En el listado de la UNESCO, se observa también la tendencia de muchos países por la apuesta del medio audiovisual como instrumento inclusivo que además que permite llegar a esos estudiantes que no tienen Internet o material tecnológico en sus casas: desde multitud de televisiones educativas hasta canales de redes sociales de YouTube habilitados como medios oficiales de aprendizaje.

En lo referente a esta última herramienta propiedad de Google, es conveniente analizar detenidamente su potencial como ejemplo de software social y universal, ya que tiene diferentes virtudes: posibilidad de adaptarse a ritmos diferentes de comprensión, introducción sencilla de subtítulos en distintas lenguas, popularidad en la población infanto-juvenil, gratuidad, acceso sencillo a través de dispositivos móviles, posibilidad de fomentar la creación de producciones en el alumnado, buen engarce con otras redes sociales y blogs, etc.
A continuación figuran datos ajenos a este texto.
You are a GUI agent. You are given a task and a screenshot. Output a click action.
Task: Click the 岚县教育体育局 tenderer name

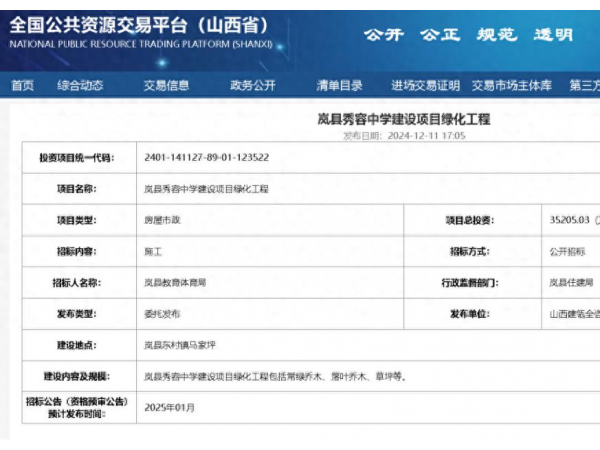coord(175,283)
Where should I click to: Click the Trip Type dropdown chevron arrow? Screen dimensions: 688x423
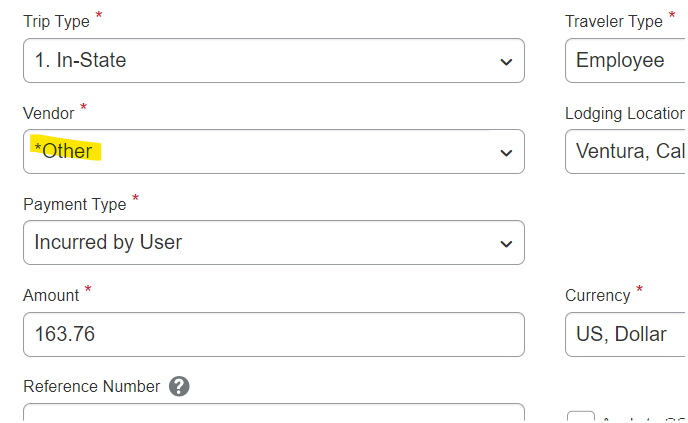[506, 62]
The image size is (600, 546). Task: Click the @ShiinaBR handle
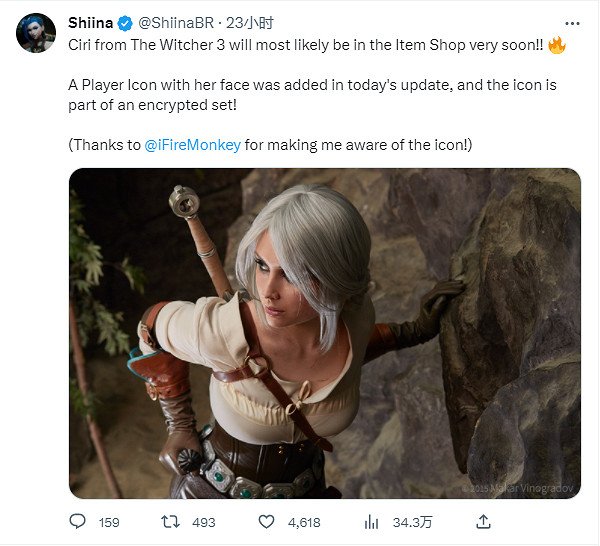click(x=176, y=22)
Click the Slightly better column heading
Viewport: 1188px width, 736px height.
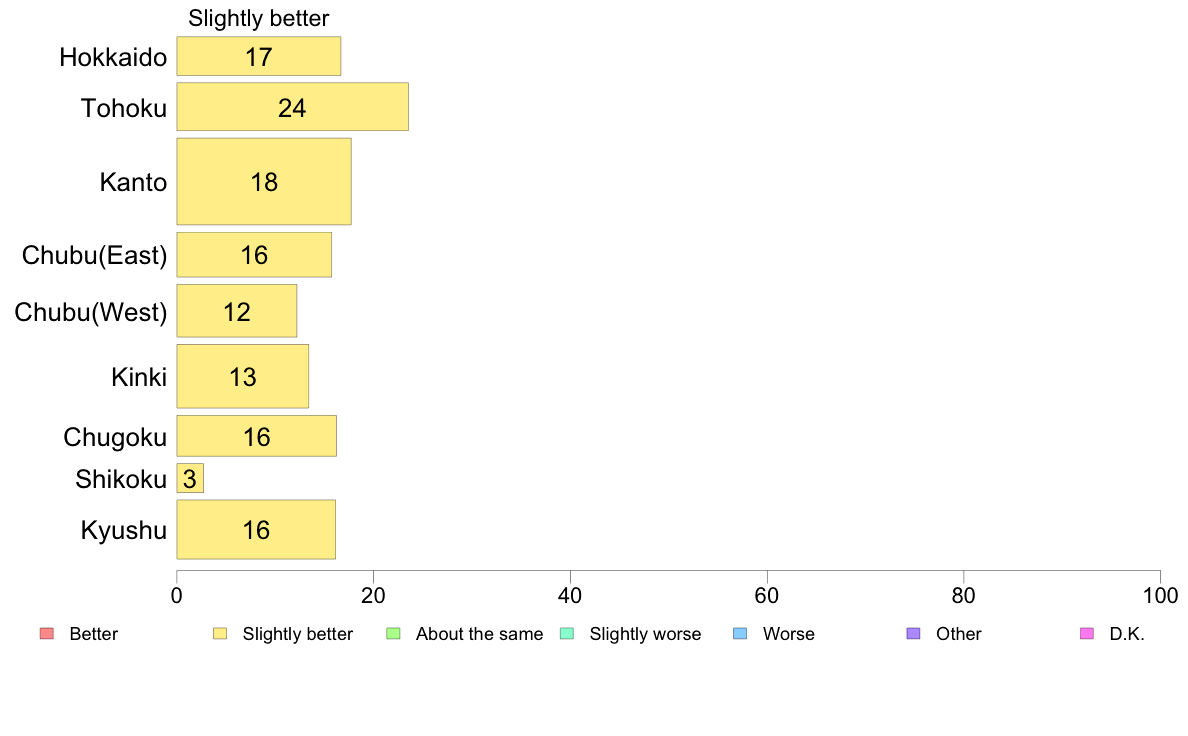tap(258, 18)
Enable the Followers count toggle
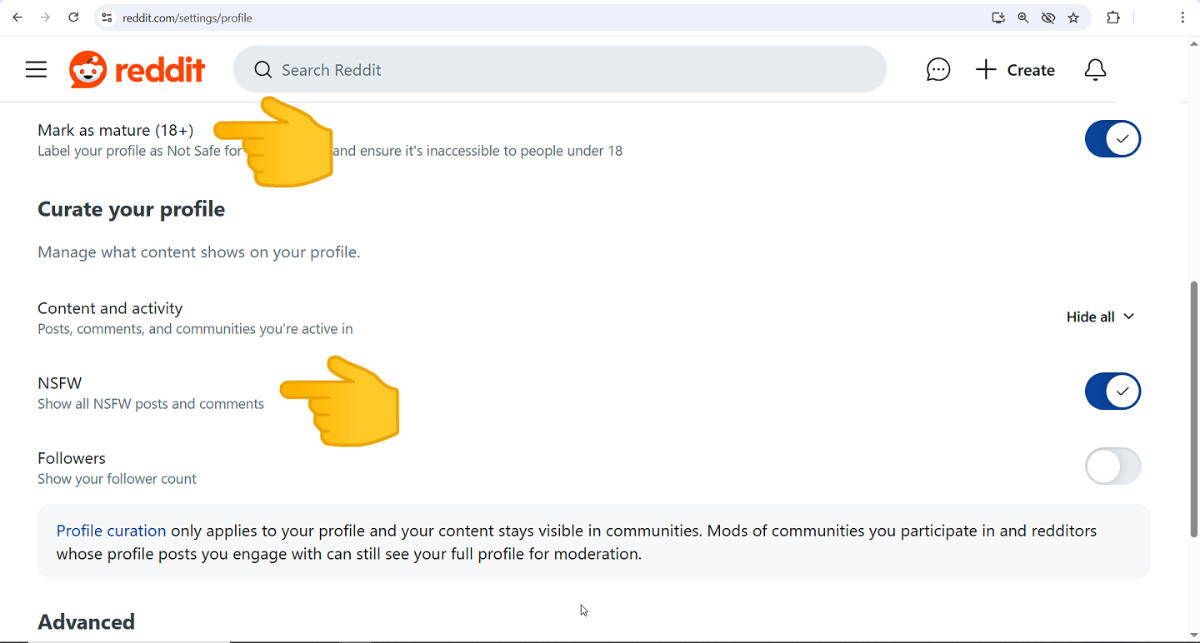 pyautogui.click(x=1112, y=466)
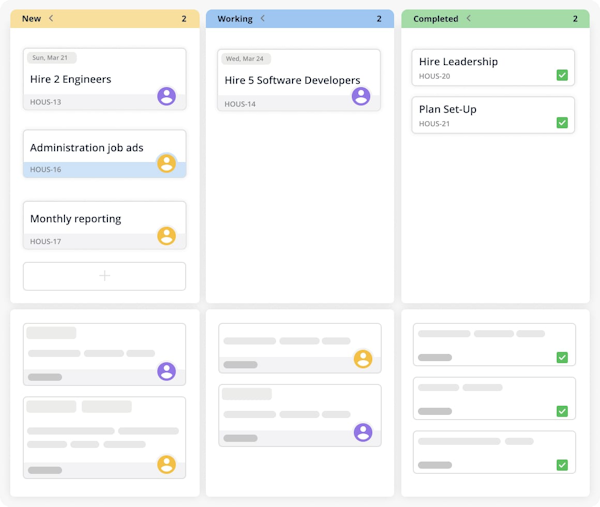Image resolution: width=600 pixels, height=507 pixels.
Task: Click the plus icon to add new card
Action: pos(104,276)
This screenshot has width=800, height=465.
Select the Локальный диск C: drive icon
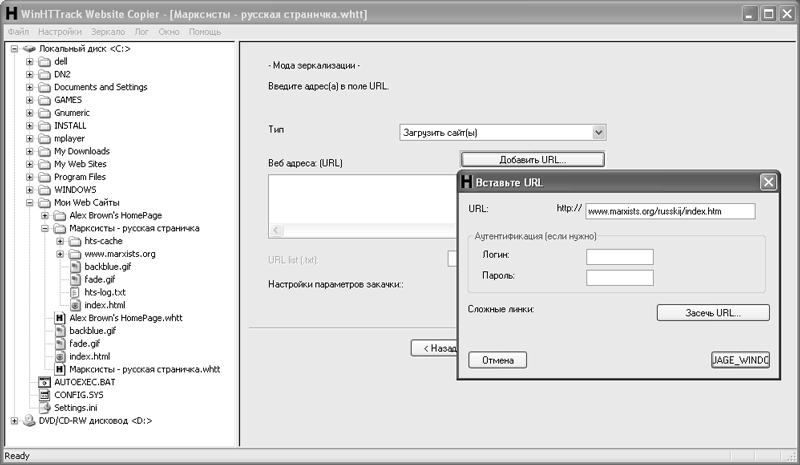tap(29, 48)
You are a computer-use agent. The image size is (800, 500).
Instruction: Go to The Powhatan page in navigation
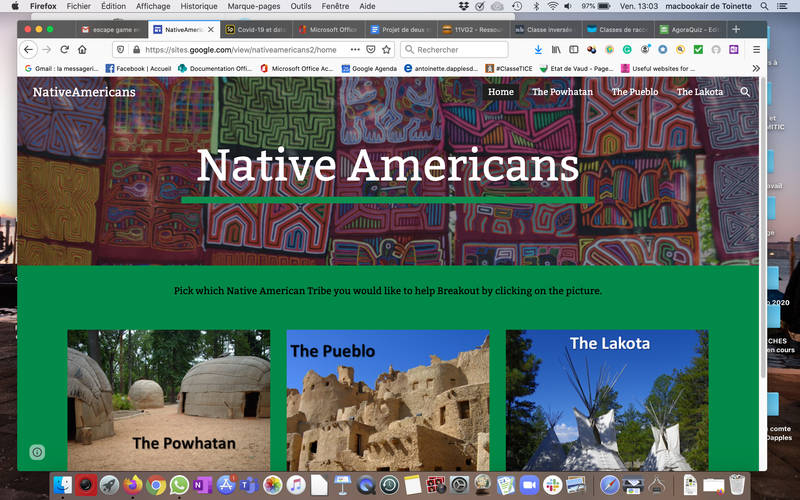562,92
Esta opción, pues, debe ser tenida en cuenta muy seriamente por educadores e instituciones relacionadas con la enseñanza en general, para lo cual es prioritario trabajar en sus posibilidades de retroalimentación estudiante-docente y de trabajo colaborativo en línea entre estudiantes, ya que las existentes, por lo recogido en el compendio realizado en la web de UNESCO (canales educativos oficiales de países como Yemen, Siria o Iraq, entre otros, más todos aquellos otros que existen en ámbitos locales o regionales), siguen siendo demasiado unidireccionales y jerárquicos en general.
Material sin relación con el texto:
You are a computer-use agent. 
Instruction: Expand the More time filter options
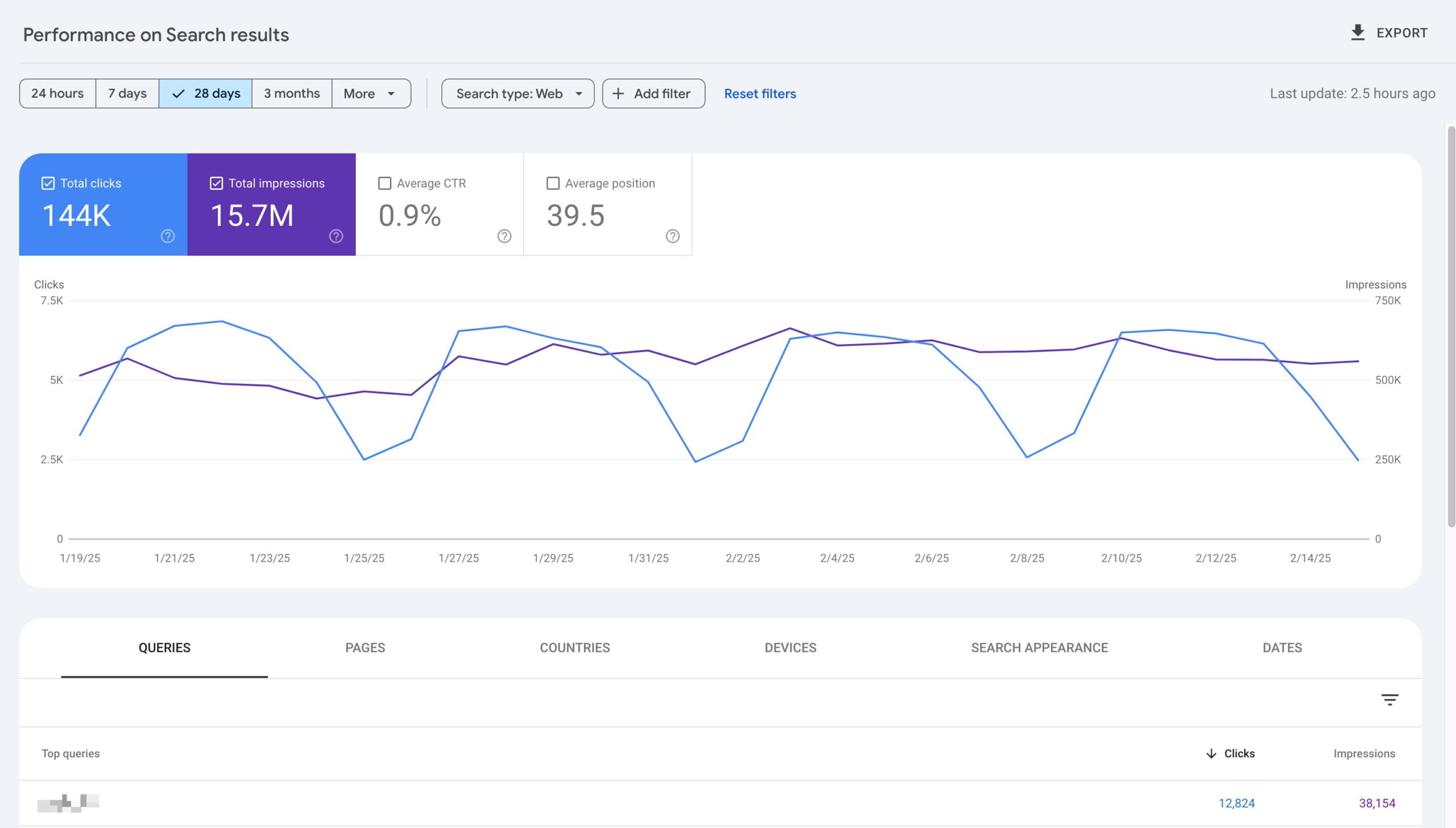370,92
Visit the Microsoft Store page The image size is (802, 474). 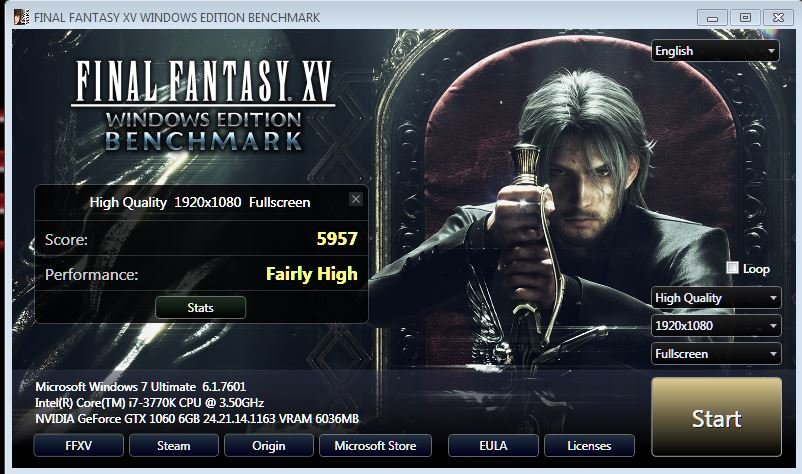pyautogui.click(x=375, y=445)
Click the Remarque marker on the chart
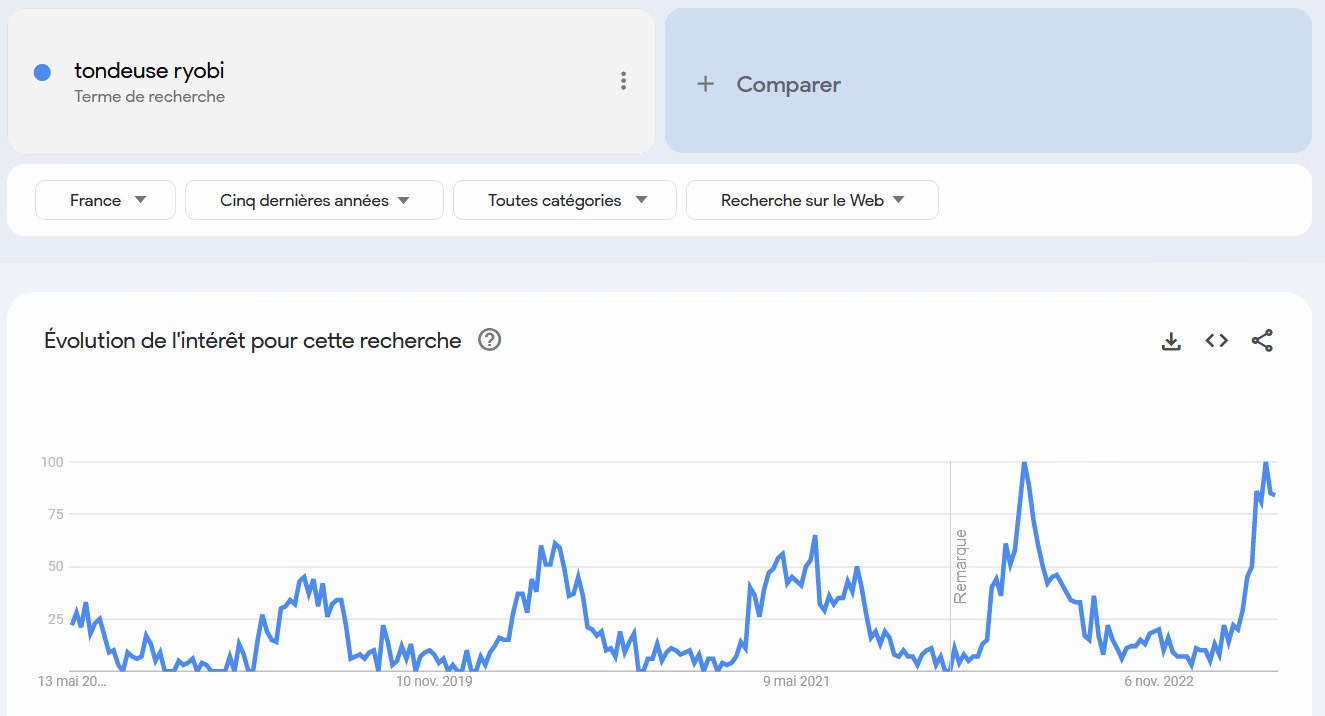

En definitiva, el futuro se plantea con escenarios educativos más digitalizados y necesariamente más audiovisuales, que además permiten explorar nuevas fuentes de aprendizaje, creación y motivación para la formación de las nuevas generaciones; no desdeñemos, pues, sus posibilidades ni los nuevos campos que se abren para un diseño universal del aprendizaje:

Para todo ello, tiene que haber una apuesta política clara por acercar este nuevo universo tecnológico a las minorías, a los colectivos marginales, a los contextos empobrecidos por una construcción interesada, desigual e injusta de la historia y a las personas que, por cualquier motivo, están en mayor riesgo de exclusión.